● **Tasks for this exercise**
A. Reproduce word for word the portion of the Diegoaelurus passage that begins with "Diegoaelurus vanvalkenburghae was" and ends with "of its subfamily.".
B. Extend the passage on Diegoaelurus vanvalkenburghae past its final sentence.

Diegoaelurus vanvalkenburghae was small in stature, with a size comparable to a fossa. The holotype fossils (SDSNH 38343) consists of a mandible and well preserved dentition. Its discovery has made paleontologists question whether this group's extinction was caused due to the large faunal turnover during the transitional period between middle and late Eocene. This creature as well as its subfamily were some of the first predatory saber toothed mammals to have evolved, 30 million years before the Machairodontinae (saber-toothed cats) evolved in the Miocene. Due to the lack of remains, there is questioning to these animals ecological niches. However, there are good remains from Machaeroides eothen that support a hypercarnivorous lifestyle for the group. D. vanvalkenburghae was one of the last surviving members of its subfamily.

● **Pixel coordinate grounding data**
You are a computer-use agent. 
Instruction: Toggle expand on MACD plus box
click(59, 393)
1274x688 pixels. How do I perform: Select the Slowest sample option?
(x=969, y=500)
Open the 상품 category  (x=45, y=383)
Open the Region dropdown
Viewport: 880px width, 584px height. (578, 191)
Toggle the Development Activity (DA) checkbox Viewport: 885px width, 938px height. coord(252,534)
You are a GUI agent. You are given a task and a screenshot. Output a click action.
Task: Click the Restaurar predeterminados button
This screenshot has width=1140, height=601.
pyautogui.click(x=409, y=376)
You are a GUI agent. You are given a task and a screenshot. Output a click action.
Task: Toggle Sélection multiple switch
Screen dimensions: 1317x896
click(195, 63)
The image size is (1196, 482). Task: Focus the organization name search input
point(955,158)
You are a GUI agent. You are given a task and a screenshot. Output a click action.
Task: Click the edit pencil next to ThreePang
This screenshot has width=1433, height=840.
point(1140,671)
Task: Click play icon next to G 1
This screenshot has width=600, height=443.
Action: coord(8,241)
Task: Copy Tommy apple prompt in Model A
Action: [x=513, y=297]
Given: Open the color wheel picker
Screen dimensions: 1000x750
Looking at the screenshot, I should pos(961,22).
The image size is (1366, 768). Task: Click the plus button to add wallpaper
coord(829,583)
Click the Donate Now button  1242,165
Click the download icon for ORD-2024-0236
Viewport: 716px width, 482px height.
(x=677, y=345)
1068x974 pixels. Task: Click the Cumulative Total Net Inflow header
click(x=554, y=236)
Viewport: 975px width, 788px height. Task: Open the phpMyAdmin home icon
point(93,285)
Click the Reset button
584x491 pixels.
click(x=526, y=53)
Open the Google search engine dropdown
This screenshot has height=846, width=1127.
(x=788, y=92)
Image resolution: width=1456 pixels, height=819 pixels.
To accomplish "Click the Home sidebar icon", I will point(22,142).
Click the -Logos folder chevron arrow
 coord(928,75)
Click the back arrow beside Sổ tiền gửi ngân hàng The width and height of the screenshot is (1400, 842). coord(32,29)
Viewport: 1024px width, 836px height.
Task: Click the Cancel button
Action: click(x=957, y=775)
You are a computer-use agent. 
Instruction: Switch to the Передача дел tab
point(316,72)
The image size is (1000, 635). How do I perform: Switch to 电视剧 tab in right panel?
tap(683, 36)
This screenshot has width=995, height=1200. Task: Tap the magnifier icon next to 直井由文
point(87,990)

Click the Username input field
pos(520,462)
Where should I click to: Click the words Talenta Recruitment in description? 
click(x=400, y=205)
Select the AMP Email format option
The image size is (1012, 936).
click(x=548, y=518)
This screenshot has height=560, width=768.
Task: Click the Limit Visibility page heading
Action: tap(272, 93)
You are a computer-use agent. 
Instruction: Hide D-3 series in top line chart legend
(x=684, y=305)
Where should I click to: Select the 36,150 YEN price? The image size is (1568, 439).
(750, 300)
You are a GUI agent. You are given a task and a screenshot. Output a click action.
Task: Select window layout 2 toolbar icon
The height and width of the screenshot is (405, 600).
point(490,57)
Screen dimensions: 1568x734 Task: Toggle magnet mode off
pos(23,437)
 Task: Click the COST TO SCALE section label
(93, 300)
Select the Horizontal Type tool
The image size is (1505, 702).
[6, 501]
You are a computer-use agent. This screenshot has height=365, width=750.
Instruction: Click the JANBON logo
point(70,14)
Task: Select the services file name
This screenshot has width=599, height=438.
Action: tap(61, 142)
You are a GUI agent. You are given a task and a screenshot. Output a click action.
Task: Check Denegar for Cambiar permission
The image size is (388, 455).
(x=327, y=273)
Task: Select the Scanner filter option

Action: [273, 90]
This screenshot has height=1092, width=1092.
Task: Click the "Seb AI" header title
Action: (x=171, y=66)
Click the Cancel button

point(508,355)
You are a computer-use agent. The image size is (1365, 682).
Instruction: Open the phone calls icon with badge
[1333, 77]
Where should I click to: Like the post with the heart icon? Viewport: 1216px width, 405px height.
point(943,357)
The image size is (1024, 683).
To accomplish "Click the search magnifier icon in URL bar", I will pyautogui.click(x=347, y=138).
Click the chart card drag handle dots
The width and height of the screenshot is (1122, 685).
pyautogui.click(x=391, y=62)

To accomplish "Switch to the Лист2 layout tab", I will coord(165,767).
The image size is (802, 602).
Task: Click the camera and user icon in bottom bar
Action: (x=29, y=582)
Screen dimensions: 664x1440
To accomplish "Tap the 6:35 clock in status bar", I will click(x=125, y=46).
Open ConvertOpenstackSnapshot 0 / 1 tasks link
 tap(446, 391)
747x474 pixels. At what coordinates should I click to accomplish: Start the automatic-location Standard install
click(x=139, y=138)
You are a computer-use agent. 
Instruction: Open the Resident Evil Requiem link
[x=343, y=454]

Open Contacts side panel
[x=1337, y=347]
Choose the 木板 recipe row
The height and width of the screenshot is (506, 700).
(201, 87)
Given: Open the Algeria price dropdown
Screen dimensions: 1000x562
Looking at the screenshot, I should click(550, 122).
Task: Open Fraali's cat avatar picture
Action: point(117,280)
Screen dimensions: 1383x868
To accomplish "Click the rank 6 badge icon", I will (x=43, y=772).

● **Task answers**
A.
Diegoaelurus vanvalkenburghae was small in stature, with a size comparable to a fossa. The holotype fossils (SDSNH 38343) consists of a mandible and well preserved dentition. Its discovery has made paleontologists question whether this group's extinction was caused due to the large faunal turnover during the transitional period between middle and late Eocene. This creature as well as its subfamily were some of the first predatory saber toothed mammals to have evolved, 30 million years before the Machairodontinae (saber-toothed cats) evolved in the Miocene. Due to the lack of remains, there is questioning to these animals ecological niches. However, there are good remains from Machaeroides eothen that support a hypercarnivorous lifestyle for the group. D. vanvalkenburghae was one of the last surviving members of its subfamily.

B.
==Classification==
The phylogenetic relationships of genus Diegoaelurus are shown in the following cladogram:

==Extinction==
Diegoaelurus along with all the members of its subfamily died out in the middle Eocene, which may be linked to the significant faunal overturn during the transition period between the middle and late Eocene. Some have argued that the cause of their extinction was due to potential competition with nimravids, other experts don’t agree with this, as the excellent North American fossil record indicates oxyaenids were declining before the appearance of the replacement taxa such as nimravids. In addition, the youngest records of machaeroidines predate the oldest records of nimravids.

Instead, their extinction was likely due to the changing climate. During the last 10 million years of the Eocene (43 to 33 Ma), the planet transitioned from a warm moist tropical world to a cooler, seasonally arid one. Because of their low mobility, as well as preference for closed habitats, oxyaenids couldn’t adapt to the more open, temperate forests. Once oxyaenids went extinct, their ecological niche was filled by the nimravids, a family of saber-toothed mammals that belonged to the group Feliformia, as well as hyaenodonts, amphicyonids, and early canids.